UNCONTRADICTED EXPERT TESTIMONY ESTABLISHES THAT THE CARE AND TREATMENT RENDERED BY DR. LEE WAS WITHIN THE STANDARD OF CARE AND DID NOT CAUSE PLAINTIFF’S ALLEGED INJURIES

The Accepted Standard of Care in Medical Malpractice Actions Must Be Established By Qualified Experts.

In a medical malpractice action based on professional negligence, a plaint must establish the duty of the professional to use such skill, prudence, and diligence as other members of the profession commonly possess and exercise; a breach of that duty; a proximate causal connection between the negligent conduct and the resulting injury; and actual loss or damage resulting from the professional’s negligence. Turpin v. Sortini (1982) 31 Cal.3d 220, 229-230. When the defendant is accused of failing to adhere to accepted standards of practice, such standards may be established only by qualified expert testimony. Stephenson v.
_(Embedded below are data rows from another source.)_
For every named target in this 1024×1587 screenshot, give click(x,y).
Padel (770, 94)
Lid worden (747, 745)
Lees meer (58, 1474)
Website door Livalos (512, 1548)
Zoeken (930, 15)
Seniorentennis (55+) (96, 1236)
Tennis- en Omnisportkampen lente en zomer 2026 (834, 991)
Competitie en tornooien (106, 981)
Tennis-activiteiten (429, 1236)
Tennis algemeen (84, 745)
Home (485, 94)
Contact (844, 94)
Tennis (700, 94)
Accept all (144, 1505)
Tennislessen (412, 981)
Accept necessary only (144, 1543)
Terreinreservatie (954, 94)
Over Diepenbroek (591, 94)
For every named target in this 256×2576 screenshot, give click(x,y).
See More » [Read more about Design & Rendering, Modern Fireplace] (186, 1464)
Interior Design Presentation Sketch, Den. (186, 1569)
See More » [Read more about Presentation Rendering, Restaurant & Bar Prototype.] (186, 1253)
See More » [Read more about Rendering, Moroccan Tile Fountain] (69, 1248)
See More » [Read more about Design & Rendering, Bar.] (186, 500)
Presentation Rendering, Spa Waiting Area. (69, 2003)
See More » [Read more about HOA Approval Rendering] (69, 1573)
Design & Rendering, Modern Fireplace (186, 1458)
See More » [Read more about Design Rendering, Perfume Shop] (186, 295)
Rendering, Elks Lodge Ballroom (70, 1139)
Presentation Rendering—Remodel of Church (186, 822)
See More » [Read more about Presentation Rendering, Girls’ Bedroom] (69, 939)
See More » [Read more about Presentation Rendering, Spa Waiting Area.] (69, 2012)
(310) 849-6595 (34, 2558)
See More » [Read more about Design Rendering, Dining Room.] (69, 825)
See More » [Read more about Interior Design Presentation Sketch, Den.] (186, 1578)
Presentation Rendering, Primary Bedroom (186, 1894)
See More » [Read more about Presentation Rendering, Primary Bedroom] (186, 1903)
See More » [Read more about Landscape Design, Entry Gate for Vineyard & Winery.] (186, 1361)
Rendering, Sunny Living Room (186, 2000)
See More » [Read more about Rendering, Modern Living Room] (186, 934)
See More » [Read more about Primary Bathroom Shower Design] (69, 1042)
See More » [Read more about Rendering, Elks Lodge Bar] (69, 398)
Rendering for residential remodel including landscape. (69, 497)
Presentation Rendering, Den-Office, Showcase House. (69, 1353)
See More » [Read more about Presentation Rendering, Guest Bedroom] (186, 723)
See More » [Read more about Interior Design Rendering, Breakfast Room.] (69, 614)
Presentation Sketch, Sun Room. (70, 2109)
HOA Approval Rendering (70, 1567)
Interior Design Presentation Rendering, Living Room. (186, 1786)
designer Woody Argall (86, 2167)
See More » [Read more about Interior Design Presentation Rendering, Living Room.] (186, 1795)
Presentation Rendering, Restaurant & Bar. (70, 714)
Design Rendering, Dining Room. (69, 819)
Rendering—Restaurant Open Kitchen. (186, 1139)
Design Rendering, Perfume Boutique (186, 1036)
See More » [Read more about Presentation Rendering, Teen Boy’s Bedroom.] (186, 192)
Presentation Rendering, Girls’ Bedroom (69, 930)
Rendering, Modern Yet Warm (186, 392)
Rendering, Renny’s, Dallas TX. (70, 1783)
Kaiser Foundation Hospital (1961) 203 Cal.App.2d 631, 635.

Specifically, the inherent nature of a medical malpractice action, along with the applicable standards of care, involve subject matter that is beyond the competency of laymen to address and therefore, must be addressed by a qualified expert. Landeros v. Flood (1976) 17 Cal.3d 399, 410.